The landing at 7:58 a.m. ET (1258 GMT) in the White Sands desert capped a turbulent 48 hours for Boeing’s botched milestone test of an astronaut capsule that is designed to help NASA regain its human spaceflight capabilities.

“We hit the bull’s-eye,” a Boeing spokesman said on a livestream of the landing.

The landing will yield the mission’s most valuable test data after failing to meet its core objective of docking to the space station. 

After Starliner’s touchdown, teams of engineers in trucks raced to inspect the vehicle, whose six airbags cushioned its impact on the desert surface as planned, a live video feed showed.

The spacecraft was in an apparently stable condition after landing, according to images posted by officials from the U.S. space agency NASA.

The CST-100 Starliner’s debut launch to orbit was a milestone test for Boeing. The company is vying with SpaceX, the privately held rocket company of billionaire high-tech entrepreneur Elon Musk, to revive NASA’s human spaceflight capabilities. SpaceX carried out a successful unmanned flight of its Crew Dragon capsule to the space station in March.

The Starliner capsule was successfully launched from Florida on Friday, but an automated timer error prevented it from attaining the right orbit to meet and dock with the space station.

That failure came as Boeing sought an engineering and public relations victory in a year that has seen corporate crisis over the grounding of its 737 MAX jetliner following two fatal crashes of the aircraft. The company’s shares dropped 1.6% on Friday.

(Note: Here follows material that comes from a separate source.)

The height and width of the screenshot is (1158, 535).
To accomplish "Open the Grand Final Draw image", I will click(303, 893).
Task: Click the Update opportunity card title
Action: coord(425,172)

(Graphic: Space missions – here)

PARACHUTE CHALLENGE

Ahead of Sunday’s landing, Starliner’s three main parachutes deployed just over one mile (1,600 meters) from the Earth’s surface after enduring intense heat from the violent reentry through the atmosphere, plummeting at 25 times the speed of sound. 

The parachute deployment, one of the most challenging procedures under the program to develop a commercial manned space capsule, earned Boeing a fresh win after a previous mishap where one parachute failed to deploy during a November test of Starliner’s abort thrusters.

That test tossed the capsule miles into the sky to demonstrate its ability to land a crew safely back on the ground in the event of a launch failure.

For the current mission, Boeing and NASA officials said they still do not understand why software caused the craft to miss the orbit required.

Slideshow (6 Images)

Sunday’s landing marked the first time a U.S. orbital space capsule designed for humans landed on land.

All past U.S. capsules, including SpaceX’s Crew Dragon, splashed down in the ocean. Russia’s Soyuz capsules and China’s past crew capsules made land landings. 

The now-retired Space Shuttle used to glide in like a massive plane.